Cape Fear; thriller, USA, 1991; D: Martin Scorsese, S: Nick Nolte, Robert De Niro, Jessica Lange, Juliette Lewis, Joe Don Baker, Robert Mitchum, Gregory Peck
Max Caddy spent 14 years in prison for raping a girl. After release, he seeks to take revenge on his lawyer Sam who withheld crucial evidence on his trial for moral reasons. Sam is married with Leigh and has a 15-year old daughter, Danielle, so he understandably isn't very happy to meet Max every day who quotes psalms from the Bible. Sam's dog gets poisoned and his friend beaten up by someone, but he is too afraid to testify against Max. When Max flirts with Danielle, Sam hires three thugs to beat him up, but Max beats them up. The family escapes to the South, to Cape Fear, but Max follows them. On a boat, Sam kills Max and sinks the ship.

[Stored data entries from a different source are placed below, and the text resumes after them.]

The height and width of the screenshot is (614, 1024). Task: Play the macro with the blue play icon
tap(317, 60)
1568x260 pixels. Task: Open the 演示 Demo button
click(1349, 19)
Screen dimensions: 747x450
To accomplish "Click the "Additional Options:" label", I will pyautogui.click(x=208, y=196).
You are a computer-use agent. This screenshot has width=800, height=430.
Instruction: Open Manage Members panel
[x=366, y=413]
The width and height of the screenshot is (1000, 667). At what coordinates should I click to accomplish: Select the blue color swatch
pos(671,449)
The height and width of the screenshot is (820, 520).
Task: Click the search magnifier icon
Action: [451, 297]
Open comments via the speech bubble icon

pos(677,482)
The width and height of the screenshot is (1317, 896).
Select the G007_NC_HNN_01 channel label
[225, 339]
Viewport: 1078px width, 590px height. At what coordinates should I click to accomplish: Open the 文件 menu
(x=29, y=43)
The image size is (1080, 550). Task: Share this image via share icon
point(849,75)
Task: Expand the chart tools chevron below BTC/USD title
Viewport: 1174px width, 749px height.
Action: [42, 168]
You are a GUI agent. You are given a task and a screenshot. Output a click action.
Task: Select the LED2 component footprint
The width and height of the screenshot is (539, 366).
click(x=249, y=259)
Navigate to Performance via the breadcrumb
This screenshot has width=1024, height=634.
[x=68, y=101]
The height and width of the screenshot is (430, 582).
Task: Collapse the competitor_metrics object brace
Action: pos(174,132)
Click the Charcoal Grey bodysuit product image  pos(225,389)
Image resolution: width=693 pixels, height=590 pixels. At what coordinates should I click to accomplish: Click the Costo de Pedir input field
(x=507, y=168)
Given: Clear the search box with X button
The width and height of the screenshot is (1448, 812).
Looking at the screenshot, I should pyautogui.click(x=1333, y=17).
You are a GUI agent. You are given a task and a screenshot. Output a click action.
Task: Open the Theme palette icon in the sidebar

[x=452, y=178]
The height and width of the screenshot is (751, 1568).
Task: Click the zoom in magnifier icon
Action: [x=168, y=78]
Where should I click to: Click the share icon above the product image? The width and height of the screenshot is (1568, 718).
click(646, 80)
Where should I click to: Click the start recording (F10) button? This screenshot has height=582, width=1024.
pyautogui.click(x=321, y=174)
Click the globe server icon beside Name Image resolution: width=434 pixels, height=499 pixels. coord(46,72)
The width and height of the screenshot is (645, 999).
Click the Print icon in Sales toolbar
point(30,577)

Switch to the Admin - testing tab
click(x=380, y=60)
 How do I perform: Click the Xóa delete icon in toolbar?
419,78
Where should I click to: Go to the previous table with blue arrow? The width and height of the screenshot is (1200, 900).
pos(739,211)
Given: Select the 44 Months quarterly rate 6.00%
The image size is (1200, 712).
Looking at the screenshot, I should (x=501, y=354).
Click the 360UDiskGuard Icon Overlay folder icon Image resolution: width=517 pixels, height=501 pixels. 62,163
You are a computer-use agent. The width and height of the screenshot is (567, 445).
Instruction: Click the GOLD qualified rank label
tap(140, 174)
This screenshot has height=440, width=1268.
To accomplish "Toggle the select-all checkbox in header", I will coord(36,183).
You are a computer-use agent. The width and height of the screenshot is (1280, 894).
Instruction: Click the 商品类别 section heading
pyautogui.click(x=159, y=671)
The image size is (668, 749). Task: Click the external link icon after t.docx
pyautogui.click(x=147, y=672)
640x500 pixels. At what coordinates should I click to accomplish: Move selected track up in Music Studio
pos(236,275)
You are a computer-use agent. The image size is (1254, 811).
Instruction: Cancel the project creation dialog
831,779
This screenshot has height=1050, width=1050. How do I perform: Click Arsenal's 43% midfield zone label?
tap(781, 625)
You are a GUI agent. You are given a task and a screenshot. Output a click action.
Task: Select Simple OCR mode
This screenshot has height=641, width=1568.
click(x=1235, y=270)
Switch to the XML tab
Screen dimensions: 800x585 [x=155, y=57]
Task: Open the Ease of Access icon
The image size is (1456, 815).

Suspenseful, electrifying and stimulative thriller "Cape Fear" is a remake of the classic '62 film with the same title, where actors Robert Mitchum and Gregory Peck also starred in (here they play an investigator and a lawyer). Remakes are usually just legalised plagiarism, but in this case director Martin Scorsese managed to give enough reasons in this 1991 version of "Cape Fear" to justify it's existence, giving it original ideas and modern methods used to craft a nightmare about revenge. Scorsese added a great dose of visual style, like the scene of negative photography or tilting the camera backwards. Robert De Niro noticeably changed his physique in order to play a psychopathic stalker, Max - on his back he has a grotesque tattoo of a cross shaped like a justice scale, while he also carries a lighter shaped like a woman in a bikini in his pocket - and his menacing threat becomes scarier and scarier by the minute, even though it turns over-the-top a lot, especially in the unconvincing scene where three strong thugs are about to beat him up but he beats them up instead or when he clinches under Sam's car (!) who drives the whole day with his family to the South. Still, the fierce cat and mouse game creates a great noir mood whose intensity grows until the climax.